Effective metrics can have a profound impact on the industry--witness the CMM and subsequent CMMI families of measures, just successfully transitioned out of the SEI into a separate activity at Carnegie Mellon. This is why we take as a principle that the development of new measures must be a first-class activity in the research portfolio. Unlike the work done decades ago, our disciplines are now data rich, and we can build on data collection, models and simulation, field tests, and other analytic approaches that, just a few years ago, were relatively less feasible. We see this reflected in the research portfolio at the SEI, which is moving more aggressively than ever to address these challenges and create rich possibilities for the development and operation of software-reliant systems for the DoD, other mission agencies, and their supply chains.
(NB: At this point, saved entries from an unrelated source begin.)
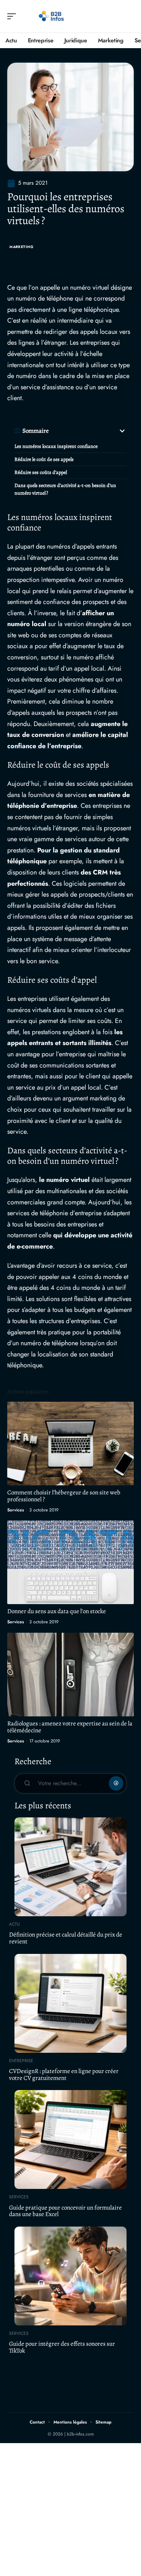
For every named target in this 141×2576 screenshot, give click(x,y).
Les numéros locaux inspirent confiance (56, 446)
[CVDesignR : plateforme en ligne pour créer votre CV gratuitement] (70, 2003)
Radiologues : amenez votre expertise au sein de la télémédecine (69, 1726)
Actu (14, 1924)
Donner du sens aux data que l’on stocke (56, 1611)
In this series on the SEI Technical Strategic Plan, we have outlined how we are meeting the challenges of designing, producing, assuring, and evolving software-reliant systems in an affordable and dependable manner. The first post in this series outlined our strategy for ALLID or agile-at-scale, combining work on process, measurement, and architecture. The second post in the series detailed our strategies for to achieve game-changing approaches to designed-in security and quality (evidence-based software assurance). It also identified a set of DoD-critical component capabilities relating to cyber-physical systems (CPS), autonomous systems, and big data analytics. Finally, it outlined our approach to cybersecurity tradecraft and analytics.
I am also very excited to take this opportunity to introduce you to Kevin Fall, who joined the SEI late last month as its new chief technology officer. In this role, Dr. Fall will take over responsibility from me for the evolution and execution of the SEI Technical Strategic Plan, as well as direction of the research and development portfolio of the SEI's technical programs in cybersecurity, software architecture, process improvement, measurement and estimating, and unique technical support to sponsors. I will continue to take an active role in supporting the SEI and its essential mission--even including occasional future blog posts! Kevin will join the blogger team with a blog post in the near future summarizing his vision for research and transition activities at the SEI.
We expect that the SEI Strategic Research Plan will be soon be available for download.